*** Dataset extract ***
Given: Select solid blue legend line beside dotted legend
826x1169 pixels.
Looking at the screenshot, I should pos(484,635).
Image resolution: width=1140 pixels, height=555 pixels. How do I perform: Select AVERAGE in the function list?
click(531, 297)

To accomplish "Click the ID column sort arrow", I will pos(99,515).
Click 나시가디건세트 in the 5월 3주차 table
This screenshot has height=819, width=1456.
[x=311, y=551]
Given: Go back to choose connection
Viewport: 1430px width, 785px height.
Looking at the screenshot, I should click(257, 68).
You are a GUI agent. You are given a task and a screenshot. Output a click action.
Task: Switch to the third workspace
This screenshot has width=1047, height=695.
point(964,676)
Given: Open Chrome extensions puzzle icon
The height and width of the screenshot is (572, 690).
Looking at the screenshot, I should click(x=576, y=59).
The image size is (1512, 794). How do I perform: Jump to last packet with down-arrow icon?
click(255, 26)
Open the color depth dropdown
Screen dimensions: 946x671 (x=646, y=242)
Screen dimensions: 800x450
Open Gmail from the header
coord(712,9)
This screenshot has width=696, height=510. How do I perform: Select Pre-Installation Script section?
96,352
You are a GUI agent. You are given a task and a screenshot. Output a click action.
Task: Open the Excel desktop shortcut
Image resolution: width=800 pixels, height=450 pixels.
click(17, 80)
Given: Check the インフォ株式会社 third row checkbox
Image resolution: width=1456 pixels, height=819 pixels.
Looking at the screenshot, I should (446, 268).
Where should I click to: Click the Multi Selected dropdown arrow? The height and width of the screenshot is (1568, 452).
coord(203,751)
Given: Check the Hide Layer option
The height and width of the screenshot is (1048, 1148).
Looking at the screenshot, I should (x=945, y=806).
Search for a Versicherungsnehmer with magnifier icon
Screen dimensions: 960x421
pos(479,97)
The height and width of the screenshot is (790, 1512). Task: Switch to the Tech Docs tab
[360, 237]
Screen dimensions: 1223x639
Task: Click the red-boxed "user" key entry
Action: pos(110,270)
***
• What you should do
Rewrite all of the lines above, putting "How can I do" in place of every "How do I perform" and leaving everything else unchanged.

• Answer below
Given: Select solid blue legend line beside dotted legend
826x1169 pixels.
Looking at the screenshot, I should pos(484,635).
Image resolution: width=1140 pixels, height=555 pixels. How can I do: Select AVERAGE in the function list?
click(531, 297)

To accomplish "Click the ID column sort arrow", I will pos(99,515).
Click 나시가디건세트 in the 5월 3주차 table
This screenshot has height=819, width=1456.
[x=311, y=551]
Given: Go back to choose connection
Viewport: 1430px width, 785px height.
Looking at the screenshot, I should click(257, 68).
You are a GUI agent. You are given a task and a screenshot. Output a click action.
Task: Switch to the third workspace
This screenshot has width=1047, height=695.
point(964,676)
Given: Open Chrome extensions puzzle icon
The height and width of the screenshot is (572, 690).
Looking at the screenshot, I should click(x=576, y=59).
The image size is (1512, 794). How can I do: Jump to last packet with down-arrow icon?
click(255, 26)
Open the color depth dropdown
Screen dimensions: 946x671 (x=646, y=242)
Screen dimensions: 800x450
Open Gmail from the header
coord(712,9)
This screenshot has width=696, height=510. How can I do: Select Pre-Installation Script section?
96,352
You are a GUI agent. You are given a task and a screenshot. Output a click action.
Task: Open the Excel desktop shortcut
Image resolution: width=800 pixels, height=450 pixels.
click(17, 80)
Given: Check the インフォ株式会社 third row checkbox
Image resolution: width=1456 pixels, height=819 pixels.
Looking at the screenshot, I should (446, 268).
Where should I click to: Click the Multi Selected dropdown arrow? The height and width of the screenshot is (1568, 452).
coord(203,751)
Given: Check the Hide Layer option
The height and width of the screenshot is (1048, 1148).
Looking at the screenshot, I should (x=945, y=806).
Search for a Versicherungsnehmer with magnifier icon
Screen dimensions: 960x421
pos(479,97)
The height and width of the screenshot is (790, 1512). Task: Switch to the Tech Docs tab
[360, 237]
Screen dimensions: 1223x639
Task: Click the red-boxed "user" key entry
Action: pos(110,270)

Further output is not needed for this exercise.